What you are asked to do: Find the line containing "Open Maximum Purchase Policy link", then return it and every line after it through the end of the records, exactly. Leave out pictures.

Records excerpted from a collection:
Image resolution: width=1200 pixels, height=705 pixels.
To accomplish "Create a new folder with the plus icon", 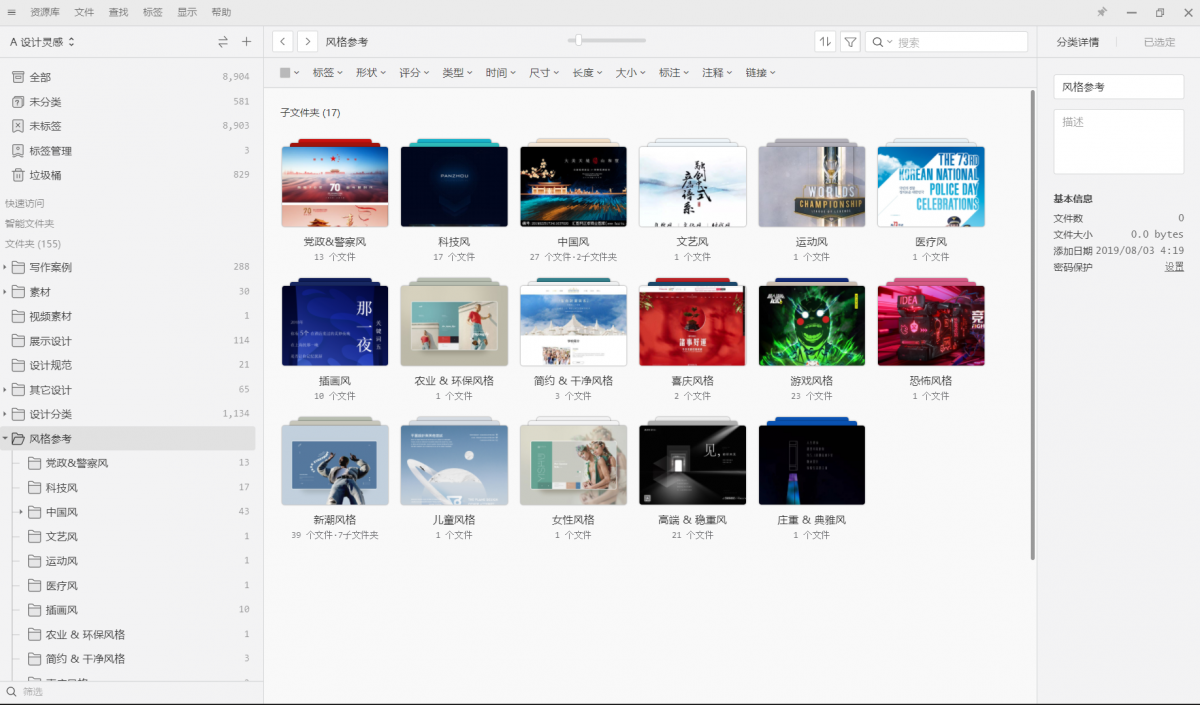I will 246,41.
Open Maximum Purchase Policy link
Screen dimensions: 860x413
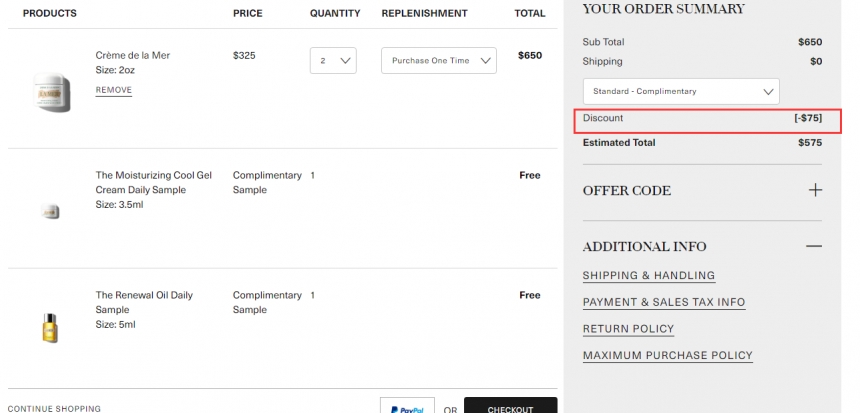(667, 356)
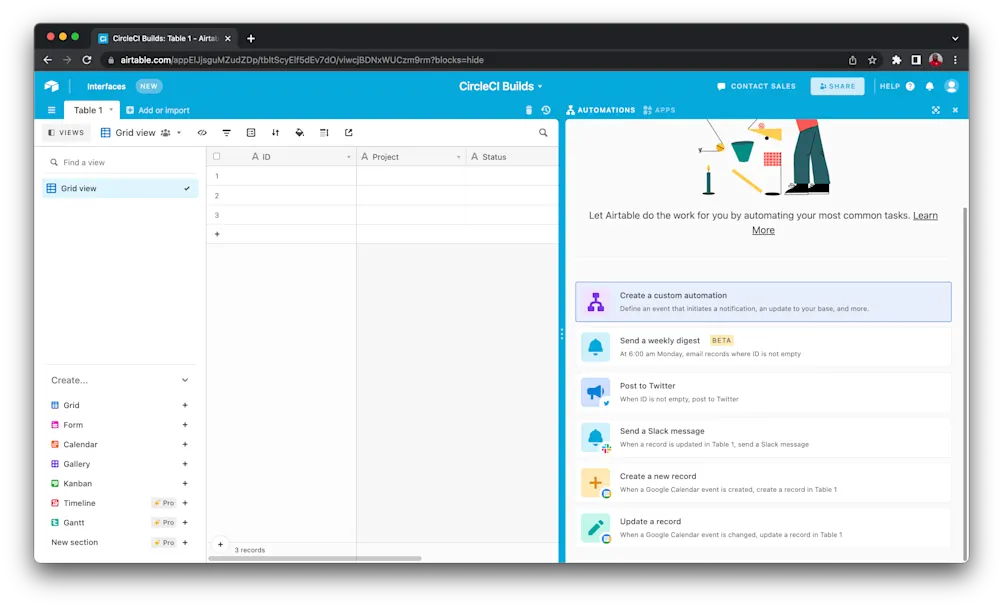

Exercise output:
Open Maximum Purchase Policy link
Screen dimensions: 860x413
(667, 356)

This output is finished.